Task prompt: The answer must consist of every line from the data that holds "click".

Material for this exercise:
____

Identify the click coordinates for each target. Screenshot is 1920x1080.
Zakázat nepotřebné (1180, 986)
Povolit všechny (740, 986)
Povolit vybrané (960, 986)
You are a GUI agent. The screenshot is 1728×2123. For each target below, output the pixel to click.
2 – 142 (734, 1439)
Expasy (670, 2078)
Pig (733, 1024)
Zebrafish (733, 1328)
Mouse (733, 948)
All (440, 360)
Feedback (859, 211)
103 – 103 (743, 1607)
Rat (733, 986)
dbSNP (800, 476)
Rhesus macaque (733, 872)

____

Result of the task:
Identify the click coordinates for each target. Screenshot is 1920x1080.
You are a GUI agent. The screenshot is 1728×2123. For each target below, output the pixel to click.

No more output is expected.